In Hawarden v Edward Nathan Sonnenbergs (ENS), Hawarden succeeded in suing ENS for the loss of R5.5 million because of a Business Email Compromise (BEC). Hawarden was ENS’ client.  The court said that ENS owed a general duty of care to Hawarden. As a law firm, ENS was aware of the risk of business email compromises. The court held that ENS was therefore well placed to prevent the loss, but they failed to protect Hawarden against the loss she suffered. The court also found that ENS did not have adequate information security measures in place.

ENS will be taking this matter on appeal to the Supreme Court of Appeal.

Who should care about this judgment and why?

  • Organisations that use email to communicate banking details because this judgment confirms that you have a duty of care to secure information. This includes instances when you are sending invoices. 
  • Clients and customers who receive banking details via email because you need to be aware of the possibility of a BEC occurring and what to expect from the people you’re doing business with.

What could you do about it?

Our insights on the judgment

This judgment is important because it sets a minimum standard for the transfer of sensitive or confidential information. It also sheds some light on the consequences of not having adequate information security measures in place. One of the key issues that this judgment highlights is that information security is a business issue.
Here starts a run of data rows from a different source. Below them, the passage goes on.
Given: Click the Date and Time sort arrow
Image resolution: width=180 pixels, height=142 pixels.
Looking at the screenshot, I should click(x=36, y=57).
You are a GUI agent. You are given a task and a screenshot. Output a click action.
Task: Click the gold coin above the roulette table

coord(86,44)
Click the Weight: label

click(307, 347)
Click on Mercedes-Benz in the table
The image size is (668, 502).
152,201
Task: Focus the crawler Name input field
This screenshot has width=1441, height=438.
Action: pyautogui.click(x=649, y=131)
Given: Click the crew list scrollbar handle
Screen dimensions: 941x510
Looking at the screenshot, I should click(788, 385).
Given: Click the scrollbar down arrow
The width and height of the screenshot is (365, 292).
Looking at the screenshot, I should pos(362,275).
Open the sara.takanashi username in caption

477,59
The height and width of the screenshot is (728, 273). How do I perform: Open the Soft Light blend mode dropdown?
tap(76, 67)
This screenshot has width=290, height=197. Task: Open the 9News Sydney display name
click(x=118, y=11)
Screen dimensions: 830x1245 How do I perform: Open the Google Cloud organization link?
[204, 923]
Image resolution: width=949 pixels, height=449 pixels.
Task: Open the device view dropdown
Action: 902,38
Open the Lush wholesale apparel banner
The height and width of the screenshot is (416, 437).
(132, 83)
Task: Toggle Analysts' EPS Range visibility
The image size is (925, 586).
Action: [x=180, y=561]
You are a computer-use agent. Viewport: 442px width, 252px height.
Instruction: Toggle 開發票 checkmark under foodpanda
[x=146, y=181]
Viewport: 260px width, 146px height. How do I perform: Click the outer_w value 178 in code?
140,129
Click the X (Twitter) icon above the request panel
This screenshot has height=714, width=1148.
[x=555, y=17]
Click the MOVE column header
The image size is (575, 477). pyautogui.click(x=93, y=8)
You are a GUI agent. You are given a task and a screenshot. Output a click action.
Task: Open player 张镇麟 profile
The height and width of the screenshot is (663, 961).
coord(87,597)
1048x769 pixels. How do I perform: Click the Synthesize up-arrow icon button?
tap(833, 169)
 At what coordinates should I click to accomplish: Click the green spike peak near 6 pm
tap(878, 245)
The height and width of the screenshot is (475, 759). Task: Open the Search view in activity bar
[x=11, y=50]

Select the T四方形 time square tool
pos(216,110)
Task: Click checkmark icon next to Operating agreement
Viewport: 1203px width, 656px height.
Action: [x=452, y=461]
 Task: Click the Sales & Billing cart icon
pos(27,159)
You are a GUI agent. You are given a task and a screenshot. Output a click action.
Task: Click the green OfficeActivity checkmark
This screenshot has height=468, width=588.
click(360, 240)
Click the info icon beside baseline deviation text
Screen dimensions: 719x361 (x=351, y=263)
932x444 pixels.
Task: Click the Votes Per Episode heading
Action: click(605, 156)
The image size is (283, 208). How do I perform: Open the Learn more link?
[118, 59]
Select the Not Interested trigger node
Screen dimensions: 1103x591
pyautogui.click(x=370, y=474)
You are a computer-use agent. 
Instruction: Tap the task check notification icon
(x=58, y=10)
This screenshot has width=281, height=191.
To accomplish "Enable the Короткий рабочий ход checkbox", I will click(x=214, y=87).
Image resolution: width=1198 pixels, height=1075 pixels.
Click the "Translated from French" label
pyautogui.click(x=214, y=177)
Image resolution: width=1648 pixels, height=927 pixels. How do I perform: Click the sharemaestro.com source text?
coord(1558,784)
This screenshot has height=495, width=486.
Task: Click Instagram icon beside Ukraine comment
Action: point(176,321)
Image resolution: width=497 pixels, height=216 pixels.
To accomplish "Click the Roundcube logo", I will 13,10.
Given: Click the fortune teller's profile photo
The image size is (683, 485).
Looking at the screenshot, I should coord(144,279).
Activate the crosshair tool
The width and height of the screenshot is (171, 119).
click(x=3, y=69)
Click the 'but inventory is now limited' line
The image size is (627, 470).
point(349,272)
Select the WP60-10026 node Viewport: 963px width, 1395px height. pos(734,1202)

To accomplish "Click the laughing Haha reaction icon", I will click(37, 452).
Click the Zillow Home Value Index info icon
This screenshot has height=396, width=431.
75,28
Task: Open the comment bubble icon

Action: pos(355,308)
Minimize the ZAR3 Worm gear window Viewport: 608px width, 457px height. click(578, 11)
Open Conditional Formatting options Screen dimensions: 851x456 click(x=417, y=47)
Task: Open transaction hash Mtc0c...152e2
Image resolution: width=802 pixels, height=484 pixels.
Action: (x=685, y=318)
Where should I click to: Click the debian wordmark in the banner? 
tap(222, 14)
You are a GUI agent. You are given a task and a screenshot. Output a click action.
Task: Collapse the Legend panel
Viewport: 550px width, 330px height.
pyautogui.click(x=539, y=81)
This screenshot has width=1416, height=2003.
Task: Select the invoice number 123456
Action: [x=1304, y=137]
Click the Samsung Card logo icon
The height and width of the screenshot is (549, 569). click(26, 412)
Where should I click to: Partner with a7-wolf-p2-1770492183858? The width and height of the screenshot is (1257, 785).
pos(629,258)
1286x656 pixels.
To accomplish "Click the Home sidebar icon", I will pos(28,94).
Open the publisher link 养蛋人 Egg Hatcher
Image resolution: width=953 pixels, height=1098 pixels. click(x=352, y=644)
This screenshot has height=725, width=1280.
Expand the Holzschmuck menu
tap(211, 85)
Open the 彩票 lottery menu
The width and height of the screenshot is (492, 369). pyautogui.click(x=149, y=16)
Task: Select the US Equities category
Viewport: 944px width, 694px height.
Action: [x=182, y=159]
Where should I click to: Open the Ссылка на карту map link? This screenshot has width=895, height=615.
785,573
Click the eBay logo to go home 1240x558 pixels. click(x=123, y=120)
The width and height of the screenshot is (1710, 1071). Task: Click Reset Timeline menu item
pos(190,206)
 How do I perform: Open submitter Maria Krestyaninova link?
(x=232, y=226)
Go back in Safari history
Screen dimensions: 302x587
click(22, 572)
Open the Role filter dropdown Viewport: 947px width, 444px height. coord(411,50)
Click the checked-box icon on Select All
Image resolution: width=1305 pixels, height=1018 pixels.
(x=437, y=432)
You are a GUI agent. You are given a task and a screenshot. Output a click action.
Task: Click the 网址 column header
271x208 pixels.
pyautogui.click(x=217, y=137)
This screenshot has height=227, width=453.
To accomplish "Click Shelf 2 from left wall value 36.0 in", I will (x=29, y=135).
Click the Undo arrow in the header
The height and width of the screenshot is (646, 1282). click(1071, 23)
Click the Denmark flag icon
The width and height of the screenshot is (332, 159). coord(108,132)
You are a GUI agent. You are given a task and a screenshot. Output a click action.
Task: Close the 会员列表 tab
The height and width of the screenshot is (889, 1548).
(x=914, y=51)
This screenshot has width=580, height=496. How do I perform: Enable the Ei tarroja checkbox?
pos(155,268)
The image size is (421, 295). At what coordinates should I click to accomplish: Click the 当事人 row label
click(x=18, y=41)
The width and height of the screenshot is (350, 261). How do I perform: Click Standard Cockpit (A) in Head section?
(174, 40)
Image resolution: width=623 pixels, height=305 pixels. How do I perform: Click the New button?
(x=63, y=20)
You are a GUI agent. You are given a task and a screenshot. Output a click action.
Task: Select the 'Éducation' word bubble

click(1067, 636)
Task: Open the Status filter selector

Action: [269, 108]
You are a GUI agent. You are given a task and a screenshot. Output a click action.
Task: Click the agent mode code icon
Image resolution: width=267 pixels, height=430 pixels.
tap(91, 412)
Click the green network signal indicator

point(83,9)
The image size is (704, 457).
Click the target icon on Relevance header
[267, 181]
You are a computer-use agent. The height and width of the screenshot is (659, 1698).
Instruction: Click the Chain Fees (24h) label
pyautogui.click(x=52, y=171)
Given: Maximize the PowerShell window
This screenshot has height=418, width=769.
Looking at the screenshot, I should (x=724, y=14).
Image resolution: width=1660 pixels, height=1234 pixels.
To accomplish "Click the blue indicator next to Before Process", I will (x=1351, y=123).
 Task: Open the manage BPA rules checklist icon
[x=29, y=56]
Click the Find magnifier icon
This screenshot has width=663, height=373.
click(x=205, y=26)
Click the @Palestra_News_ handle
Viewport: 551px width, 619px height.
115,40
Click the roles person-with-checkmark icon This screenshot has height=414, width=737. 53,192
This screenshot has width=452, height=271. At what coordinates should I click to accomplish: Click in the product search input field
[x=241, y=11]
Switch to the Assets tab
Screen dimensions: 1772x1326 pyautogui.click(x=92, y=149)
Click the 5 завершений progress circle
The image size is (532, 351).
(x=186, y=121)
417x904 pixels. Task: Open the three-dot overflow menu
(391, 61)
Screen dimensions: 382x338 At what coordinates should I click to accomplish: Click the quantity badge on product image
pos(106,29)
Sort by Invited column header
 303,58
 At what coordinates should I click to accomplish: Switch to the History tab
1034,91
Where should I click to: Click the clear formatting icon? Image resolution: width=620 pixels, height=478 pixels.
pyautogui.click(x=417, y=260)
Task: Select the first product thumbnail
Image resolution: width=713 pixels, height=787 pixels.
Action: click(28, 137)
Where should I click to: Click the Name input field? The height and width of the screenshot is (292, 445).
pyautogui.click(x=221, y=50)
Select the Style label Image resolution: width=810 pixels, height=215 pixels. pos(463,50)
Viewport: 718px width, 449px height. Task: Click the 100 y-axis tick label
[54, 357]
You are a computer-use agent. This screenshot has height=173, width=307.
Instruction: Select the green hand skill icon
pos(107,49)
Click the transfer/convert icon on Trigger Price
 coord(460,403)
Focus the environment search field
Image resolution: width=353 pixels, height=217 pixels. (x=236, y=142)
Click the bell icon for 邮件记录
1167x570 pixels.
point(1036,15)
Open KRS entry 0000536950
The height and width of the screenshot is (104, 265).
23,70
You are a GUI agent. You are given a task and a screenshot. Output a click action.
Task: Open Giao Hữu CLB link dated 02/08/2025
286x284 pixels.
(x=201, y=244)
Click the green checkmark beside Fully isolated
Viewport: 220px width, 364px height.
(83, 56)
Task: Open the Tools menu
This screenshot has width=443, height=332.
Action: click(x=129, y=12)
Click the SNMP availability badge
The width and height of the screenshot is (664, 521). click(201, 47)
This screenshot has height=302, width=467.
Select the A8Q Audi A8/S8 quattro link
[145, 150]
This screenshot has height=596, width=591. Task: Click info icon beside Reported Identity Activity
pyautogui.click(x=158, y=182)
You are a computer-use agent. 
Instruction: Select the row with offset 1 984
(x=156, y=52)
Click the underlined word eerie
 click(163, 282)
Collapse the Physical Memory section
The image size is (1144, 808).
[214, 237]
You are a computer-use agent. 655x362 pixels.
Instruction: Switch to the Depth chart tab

Having adequate information security measures in place is futile if your organisation does not promote a culture of awareness about the risks of several types of cybercrimes.

Increase in cybercrime demands vigilance

Every year, cybercriminals are becoming more sophisticated in their attacks. It is therefore necessary for organisations to boost their information security efforts to curb cyber-attacks. In data protection generally, when you process personal data, you have a duty to protect that data from harm. In the context of this judgment, when you are sending data to enable someone to transact online, you have a duty to ensure that you secure that process. If you fail to put security measures in place, you leave your organisation vulnerable to cyberattacks. An attack from a cyber-criminal can have devastating consequences for your business. For example:

  • Your business and your brand could suffer from irreparable reputational damage.
  • You could lose your business because of an exorbitant fine from an authority because of your negligence.
  • You could lose valuable customers because they no longer trust your brand.
  • Loss of revenue.
  • You may not be able to attract new customers.

Digest 

Facts 

Hawarden signed an offer to purchase a property for R6 million. She then paid a R500 000 deposit into the real estate agency’s trust account. She noted the agency’s BEC warning and consequently confirmed the banking details telephonically prior to making payment.  

However, Hawarden did not do this before paying the outstanding amount to the law firm responsible for the transfer of the property. The firm emailed Hawarden to tell her how to make payment. Hackers subsequently intercepted this email in a BEC attack and changed the banking details. Hawarden paid R5.5 million into the hacker’s account because of this change. The bank was unable to recover Hawarden’s money. 

Hawarden then sued the law firm for the loss that she suffered. She claimed that they had a duty of care toward her to protect her against BEC because they were aware of the risks. She claimed that the law firm should have warned her about the risk of BEC and should have shared the banking details in a secure manner before she paid the money.

Reasoning

The court had to consider two questions in coming to their decision. The first was whether the law firm owed Hawarden a duty of care. This duty of care would require the firm to use a secure method to communicate bank details. The firm would also have to warn Hawarden about BEC.  The second question was whether the law firm failed to meet this duty of care by not using a secure portal, warning Hawarden about the risks of BEC or taking other steps to protect Hawarden against the known threat of BEC.

In answering the first question the court found that the law firm owed a duty of care. The law firm is better positioned than Hawarden to take the necessary steps to safeguard against instances of BEC. It was not unreasonable for Hawarden to trust the law firm based on its reputation and to have the expectation that they are experts in conveyancing, where this type of cybercrime is rife.

The law firm failed to live up to the duty of care owed to Hawarden by not taking steps to safeguard against BEC. This was a well-known threat with existing solutions readily available. By not making use of a secure portal to communicate sensitive information or putting in place a multistep verification process, the firm acted negligently.

Order

  • The court ordered ENS to pay R5.5 million to Hawarden.
  • The court ordered ENS to cover costs, including the costs of expert witnesses.

Details of Hawarden v ENS

  • Universal citation: [2023] ZAGPJHC 14
  • Case number: 13849/2020
  • Full name: Hawarden v Edward Nathan Sonnenbergs Inc

Please note: The summary of this judgment is not intended for a general audience. It is specifically drafted for the members of the Michalsons Data Protection programme.